Naces. Llegas al mundo sin nada. Solamente respiras, gritas, lloras. Respiras para adaptarte a la nueva atmosfera; para sobrevivir. Gritas por la desesperación, no quieres salir. Sales. Quieres volver. Lloras porque sabes que llegas a un mundo donde lo unico que te espera por asegurado es la muerte. No encuentras el sentido de venir a la vida, no te importa como vas a vivirla, porque al final del camino todos tenemos el mismo destino. La muerte.
Creces. Aprendes cosas nuevas. La vida te enseña que vale la pena conocer la experiencia. Comienzas a olvidarte de tu destino. Crees en cosas nuevas y falsas. Temporales y atemporales a tu ser. Ignoras a la muerte. Piensas en tener solucionado el camino. Crees en la falsedad de la herencia, y la predestinación. Te levantas cada mañana a leer el horóscopo. Todo perfecto. Positivo para otro buen día. Solamente te suceden cosas buenas o por lo menos eso te dicen, en aquella burda y falsa predicción.
Te das cuenta de que todo se torna en tu contra. Que te hace falta vivir. Comienzas a perder lo ganado. Ha llegado el tiempo. Recuerdas el día en que naciste. Sabías que había algo seguro al final del camino: la muerte.
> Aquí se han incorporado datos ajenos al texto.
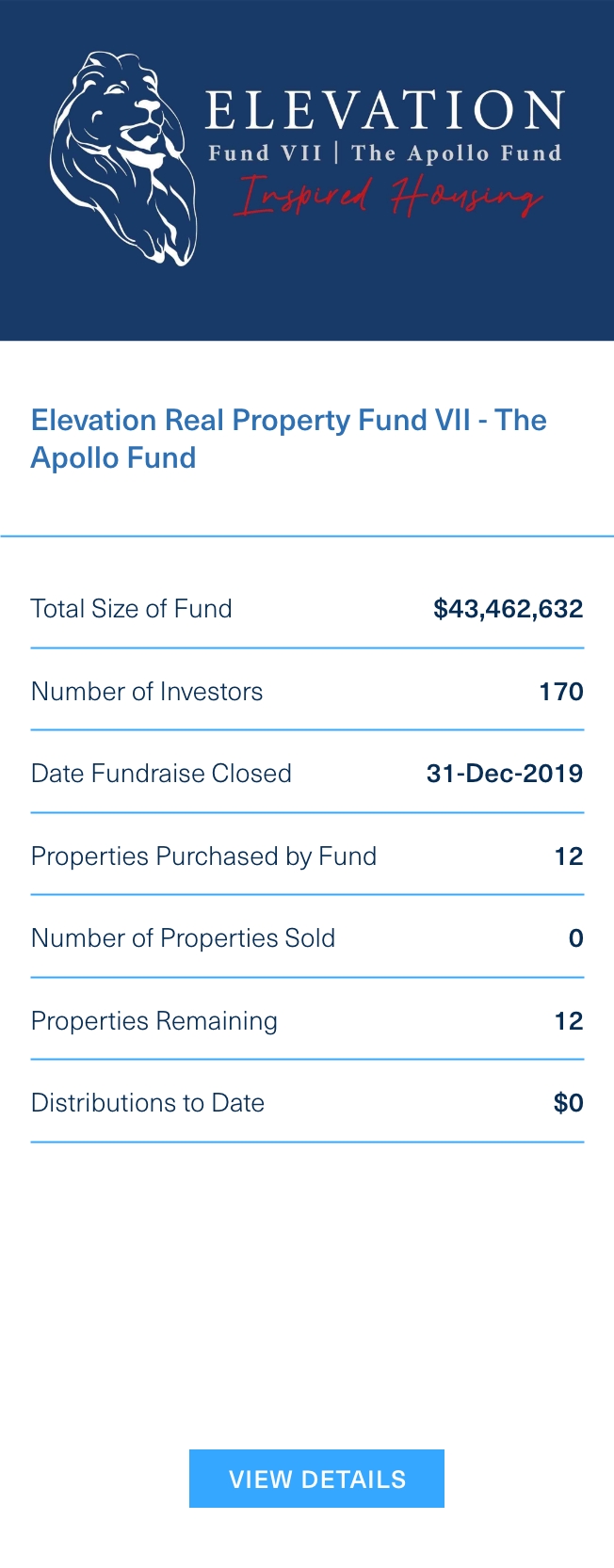Select the 170 investors value

point(561,692)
Pero no sabía de aquello que también iba a suceder a lo largo de la vida. Quisieras o no que sucediera. Llegan a ti los impuestos.
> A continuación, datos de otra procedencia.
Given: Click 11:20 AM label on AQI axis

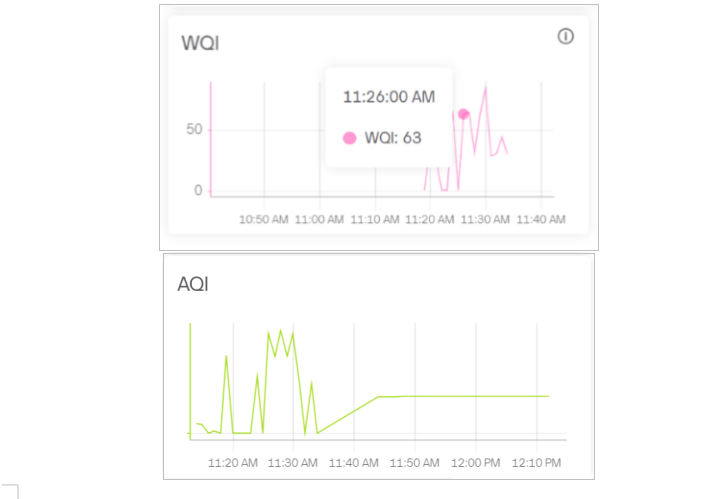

Ya no crees en nada. Te caes. Te derrumbas ante el primer golpe casi mortal de la vida. Sufres porque no habías previsto su llegada. Lo pierdes todo. Tu buena vida, supuestamente bien trabajada, se pierde en pocos instantes. Ya no puedes contigo. Con la vida. Te adelantas a todos. Apresuras el camino. Te llevas a ti mismo al final. A la muerte. Caes. Rendido porque sabes que no has podido vivir con la carga del destino. Las dos cosas que son seguras en el futuro, en la vida. Muerte e impuestos.